### TASK DESCRIPTION
Say how many lines in the entries below have the word "Fjallraven" in them, giving only the number.

### AVAILABLE RECORDS
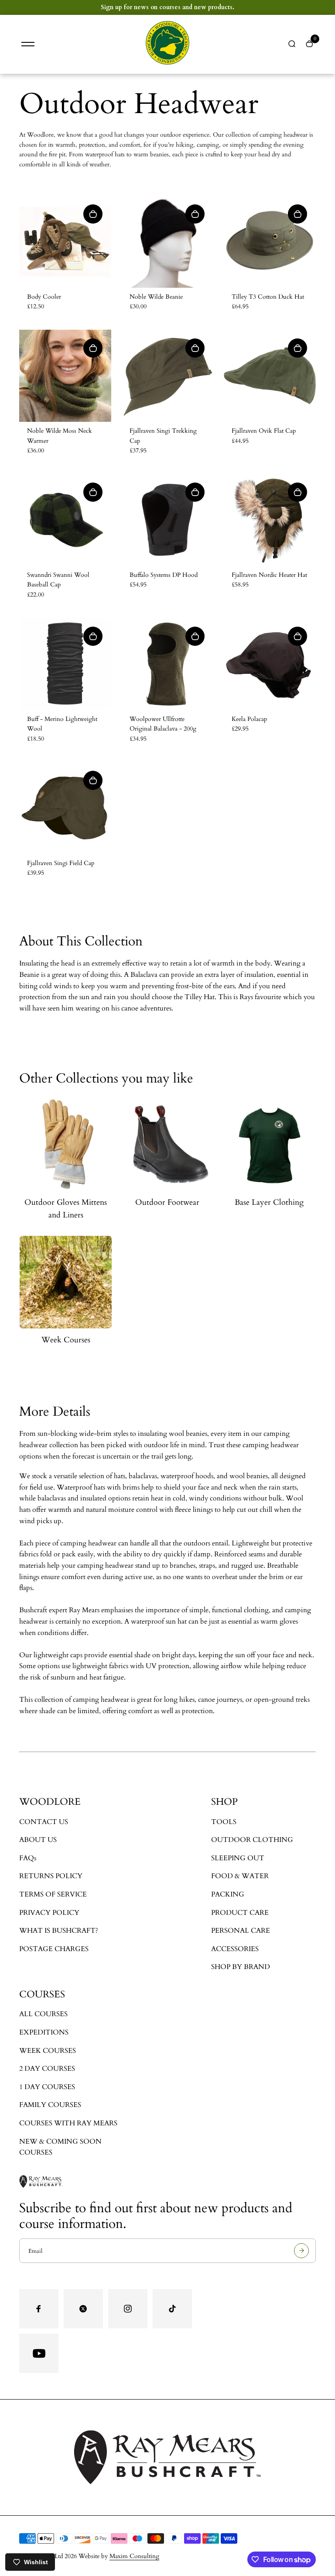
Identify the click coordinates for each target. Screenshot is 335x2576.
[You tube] (38, 2353)
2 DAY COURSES (47, 2068)
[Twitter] (83, 2308)
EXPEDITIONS (43, 2032)
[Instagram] (127, 2308)
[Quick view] (93, 214)
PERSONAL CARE (240, 1930)
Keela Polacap (249, 719)
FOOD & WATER (240, 1876)
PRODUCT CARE (240, 1912)
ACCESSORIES (235, 1949)
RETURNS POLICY (50, 1876)
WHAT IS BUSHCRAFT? (58, 1930)
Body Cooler (44, 297)
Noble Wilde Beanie (156, 297)
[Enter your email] (301, 2250)
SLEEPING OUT (237, 1858)
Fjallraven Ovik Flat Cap (264, 431)
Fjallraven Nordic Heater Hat (269, 575)
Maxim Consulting (134, 2556)
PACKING (227, 1894)
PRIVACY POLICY (49, 1912)
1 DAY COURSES (47, 2087)
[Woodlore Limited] (167, 63)
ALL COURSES (43, 2014)
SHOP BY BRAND (240, 1967)
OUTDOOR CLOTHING (252, 1840)
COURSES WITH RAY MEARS (68, 2123)
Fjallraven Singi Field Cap (60, 863)
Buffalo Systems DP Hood (164, 575)
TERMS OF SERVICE (53, 1894)
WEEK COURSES (47, 2050)
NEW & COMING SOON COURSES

### SOLVED EXERCISE
3